● Exercise directions:
Search the listing for the word "checkbox" and say how many lines have it, nothing besides.

● Source information:
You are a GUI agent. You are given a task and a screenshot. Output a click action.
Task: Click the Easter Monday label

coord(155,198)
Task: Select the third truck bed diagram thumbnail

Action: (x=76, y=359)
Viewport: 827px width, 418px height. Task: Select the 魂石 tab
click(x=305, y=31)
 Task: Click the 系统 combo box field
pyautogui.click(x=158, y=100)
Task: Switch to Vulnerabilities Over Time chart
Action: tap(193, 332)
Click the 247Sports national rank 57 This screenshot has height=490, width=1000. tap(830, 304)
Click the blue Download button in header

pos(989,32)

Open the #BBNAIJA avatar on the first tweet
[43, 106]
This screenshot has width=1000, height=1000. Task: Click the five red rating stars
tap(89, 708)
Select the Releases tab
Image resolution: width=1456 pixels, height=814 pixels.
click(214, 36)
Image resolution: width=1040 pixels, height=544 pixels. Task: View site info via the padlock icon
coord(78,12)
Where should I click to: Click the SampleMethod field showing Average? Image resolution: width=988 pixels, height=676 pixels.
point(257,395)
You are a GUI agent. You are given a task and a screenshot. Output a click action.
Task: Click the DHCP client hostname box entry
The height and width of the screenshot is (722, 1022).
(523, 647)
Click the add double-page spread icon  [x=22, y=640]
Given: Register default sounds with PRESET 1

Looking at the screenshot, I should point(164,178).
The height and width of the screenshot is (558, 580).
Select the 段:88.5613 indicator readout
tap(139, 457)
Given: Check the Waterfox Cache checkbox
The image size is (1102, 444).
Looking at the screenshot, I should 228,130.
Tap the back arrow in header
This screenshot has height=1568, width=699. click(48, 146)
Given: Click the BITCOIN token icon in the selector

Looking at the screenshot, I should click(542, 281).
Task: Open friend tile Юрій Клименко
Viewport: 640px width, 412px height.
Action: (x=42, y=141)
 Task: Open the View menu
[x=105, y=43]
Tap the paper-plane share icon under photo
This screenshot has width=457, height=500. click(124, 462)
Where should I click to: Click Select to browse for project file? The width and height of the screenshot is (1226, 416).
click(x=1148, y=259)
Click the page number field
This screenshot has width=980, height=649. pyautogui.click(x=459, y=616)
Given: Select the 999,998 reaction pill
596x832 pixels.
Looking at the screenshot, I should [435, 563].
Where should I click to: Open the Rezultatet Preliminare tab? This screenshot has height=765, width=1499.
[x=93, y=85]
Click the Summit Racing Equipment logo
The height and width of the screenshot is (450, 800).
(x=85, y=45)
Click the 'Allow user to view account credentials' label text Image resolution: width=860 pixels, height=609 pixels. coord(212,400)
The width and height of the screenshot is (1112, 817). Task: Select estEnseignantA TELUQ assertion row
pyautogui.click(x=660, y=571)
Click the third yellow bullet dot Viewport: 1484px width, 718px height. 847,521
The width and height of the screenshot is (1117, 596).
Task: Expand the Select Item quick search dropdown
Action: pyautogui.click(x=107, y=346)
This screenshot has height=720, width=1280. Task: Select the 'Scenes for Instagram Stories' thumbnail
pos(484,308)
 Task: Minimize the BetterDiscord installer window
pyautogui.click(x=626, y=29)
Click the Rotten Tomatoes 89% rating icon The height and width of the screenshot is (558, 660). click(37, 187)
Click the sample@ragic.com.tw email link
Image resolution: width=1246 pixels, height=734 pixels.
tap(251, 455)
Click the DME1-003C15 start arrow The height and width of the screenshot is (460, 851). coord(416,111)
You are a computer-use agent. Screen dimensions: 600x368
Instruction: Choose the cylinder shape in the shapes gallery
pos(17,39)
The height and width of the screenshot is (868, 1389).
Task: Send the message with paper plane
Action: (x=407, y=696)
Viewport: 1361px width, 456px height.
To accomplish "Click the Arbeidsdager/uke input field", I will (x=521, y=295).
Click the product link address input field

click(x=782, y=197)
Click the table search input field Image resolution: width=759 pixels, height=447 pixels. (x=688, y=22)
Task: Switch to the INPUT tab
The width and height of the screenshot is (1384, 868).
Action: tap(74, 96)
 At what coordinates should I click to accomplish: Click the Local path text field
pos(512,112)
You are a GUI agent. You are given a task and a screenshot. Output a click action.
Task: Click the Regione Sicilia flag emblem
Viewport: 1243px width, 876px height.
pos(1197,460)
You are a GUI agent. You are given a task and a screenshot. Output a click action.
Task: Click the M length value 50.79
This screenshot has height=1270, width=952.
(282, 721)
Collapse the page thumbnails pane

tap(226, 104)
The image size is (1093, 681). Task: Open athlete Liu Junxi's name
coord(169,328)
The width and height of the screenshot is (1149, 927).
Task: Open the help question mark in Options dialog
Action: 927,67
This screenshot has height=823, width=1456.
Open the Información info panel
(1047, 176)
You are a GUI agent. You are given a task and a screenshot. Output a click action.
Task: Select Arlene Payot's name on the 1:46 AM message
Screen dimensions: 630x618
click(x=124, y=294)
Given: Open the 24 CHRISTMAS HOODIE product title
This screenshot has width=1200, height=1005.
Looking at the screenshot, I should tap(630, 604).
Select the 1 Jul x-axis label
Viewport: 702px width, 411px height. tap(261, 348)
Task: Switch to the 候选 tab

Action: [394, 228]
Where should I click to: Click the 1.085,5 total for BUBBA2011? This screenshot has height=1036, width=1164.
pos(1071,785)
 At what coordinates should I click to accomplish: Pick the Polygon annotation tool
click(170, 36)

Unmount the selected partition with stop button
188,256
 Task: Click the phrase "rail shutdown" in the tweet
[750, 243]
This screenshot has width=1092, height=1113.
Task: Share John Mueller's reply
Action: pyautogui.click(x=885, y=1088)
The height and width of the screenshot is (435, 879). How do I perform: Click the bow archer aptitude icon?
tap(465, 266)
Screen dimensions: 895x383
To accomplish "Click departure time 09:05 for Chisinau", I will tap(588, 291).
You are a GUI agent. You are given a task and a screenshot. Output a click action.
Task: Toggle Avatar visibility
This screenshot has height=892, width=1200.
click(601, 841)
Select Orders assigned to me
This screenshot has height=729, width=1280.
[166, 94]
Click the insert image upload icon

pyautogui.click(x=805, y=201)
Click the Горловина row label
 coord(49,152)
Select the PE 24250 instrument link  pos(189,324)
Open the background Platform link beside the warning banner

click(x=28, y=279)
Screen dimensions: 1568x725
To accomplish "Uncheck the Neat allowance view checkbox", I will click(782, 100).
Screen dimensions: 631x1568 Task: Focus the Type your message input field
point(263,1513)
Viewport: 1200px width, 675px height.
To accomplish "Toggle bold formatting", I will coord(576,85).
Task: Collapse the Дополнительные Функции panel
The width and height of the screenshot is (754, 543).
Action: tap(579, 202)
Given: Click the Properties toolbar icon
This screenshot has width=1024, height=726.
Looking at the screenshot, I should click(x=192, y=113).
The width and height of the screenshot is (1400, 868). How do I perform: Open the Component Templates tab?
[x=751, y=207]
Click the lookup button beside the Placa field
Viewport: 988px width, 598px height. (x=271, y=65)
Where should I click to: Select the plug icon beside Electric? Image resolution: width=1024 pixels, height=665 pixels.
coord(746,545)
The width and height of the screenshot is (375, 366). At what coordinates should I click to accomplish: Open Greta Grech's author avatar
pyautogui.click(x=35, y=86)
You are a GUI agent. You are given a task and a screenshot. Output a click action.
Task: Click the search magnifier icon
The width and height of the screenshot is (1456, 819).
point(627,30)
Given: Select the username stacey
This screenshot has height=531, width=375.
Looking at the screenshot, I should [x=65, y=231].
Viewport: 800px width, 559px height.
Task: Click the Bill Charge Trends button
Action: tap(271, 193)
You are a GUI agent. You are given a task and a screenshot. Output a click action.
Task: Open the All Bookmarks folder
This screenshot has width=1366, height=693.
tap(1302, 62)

● Exercise response:
2